The next time Kelley paused for breath, her posture shifted backward slightly, and something clicked in Charlie's brain; he felt himself stop thinking as he took a breath and screamed right back. For a few seconds the sound buffeted between them, but then Kelley went silent, leaning back on her hands as Charlie went on screaming until he ran out of breath.
He hauled in a breath and the next scream burst out of him without volition, with the same inescapable momentum as a sob--but this was nothing like crying. The scream shook his body at an entirely different frequency, his skin humming and his fists clenching. Charlie was on his feet before he decided to stand, and he stalked around the yard, screaming at the sky and the garage and the house and the street and Kelley, still sitting in the shade.
He started to feel it, a bright rasp in his throat like the ache in his shoulder when he threw things or the sting of his knuckles when he hit the wall. He pressed his fists to his stomach and screamed harder, pushing against the little thread of pain, pushing out more than air. Sound waves would shake everything loose at a sufficient amplitude.
Every time he'd been hit in the mouth, every time he'd been told to shut up or else. Every weapon brandished at him. Every drop of water that had filled his mouth, in nightmares or nightmares come to life.
Every evil purpose they'd put him to, every crime he'd committed, every life he'd helped to take or helped to ruin, they all rattled in his lungs, compressed to the diameter of his throat and forced out.
He didn't realize he was running until he realized the backyard was blurring with his motion; his screams were stuttering on laughter, dizzy and hysterical.
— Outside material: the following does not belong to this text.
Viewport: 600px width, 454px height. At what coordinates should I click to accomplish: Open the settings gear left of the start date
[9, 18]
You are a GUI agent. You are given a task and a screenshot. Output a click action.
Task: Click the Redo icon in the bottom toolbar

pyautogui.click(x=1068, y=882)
He realized the koi pond was rushing toward him and leaped, howling fiercely in midair.
His feet hit bottom with a jarring thump and just kept going. Charlie landed on his ass in the midst of a cannonball splash, the water lapping at his chest. Charlie drew up his knees and screamed at the fish, writhing shadows retreating to the shelter of the rocky edge.
It was getting hard to catch his breath--he kept laughing when he was supposed to be inhaling--but the momentum of screaming was carrying Charlie along now. Pond water was dripping down his hair and the back of his neck, and Charlie wiped his wet eyes with his wet hand and looked around for Kelly as he howled.
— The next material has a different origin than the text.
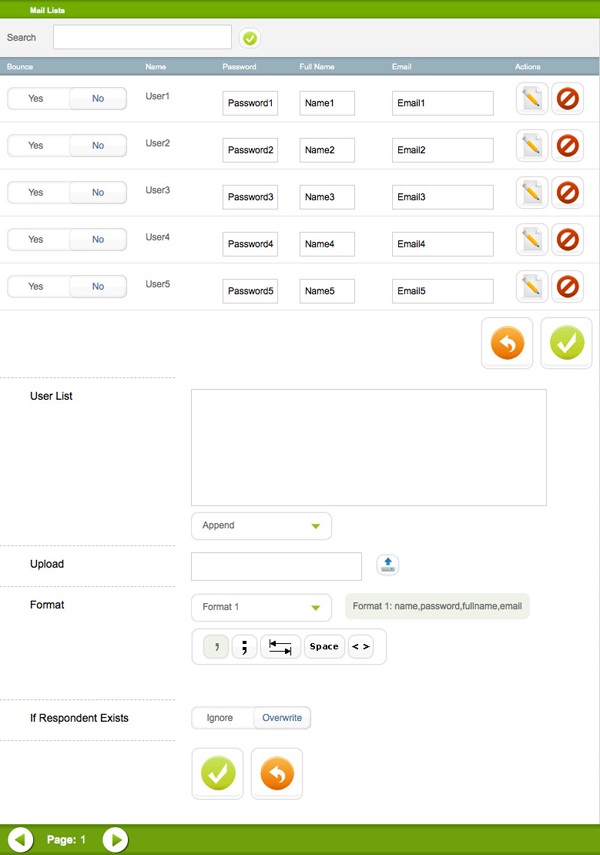
Task: Click the pencil edit icon for User4
Action: [532, 240]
His breath stopped all at once, a painful sudden stall. Kelley was talking to a uniformed police officer; another was edging toward Charlie, a baffled frown on his face.
Charlie was already panting, his heart racing furiously. The officer was wearing a gun, Charlie noticed--of course he was, he was on duty--but he had his hands spread out to his sides as though he were walking a tight rope.
He paused a foot from the edge of the koi pond and nudged a flopping fish back into the water with his foot. Charlie winced at the small splash, and glanced around, but there were no other stranded fish outside the pond.
"Sir," the officer said, crouching slowly down on the other side of the rocks, hands still outstretched to either side. "Your neighbors called us, they were worried about you. Are you all right?"
Charlie made a conscious effort to breathe more slowly as he played those words over in his head. His neighbors had been worried. His neighbors had called the cops. Charlie looked up at the gray-haired man in a blue uniform, C. Oldham emblazoned on his chest. Charlie looked toward Kelley, to where Oldham's partner was listening to her explanation with a skeptical look.
The men with guns were here to protect him. Months too late, nearly a year too late, but they were here.
"Sir?" Oldham repeated. "You okay?"
Charlie looked down at himself, hyperventilating in the koi pond, his throat on fire from screaming long enough for the neighbors to freak out and call the cops. He laughed on a ragged breath.
"No," Charlie said, squinting in the dazzling sunshine as he smiled up at Oldham. "I'm not. But I will be."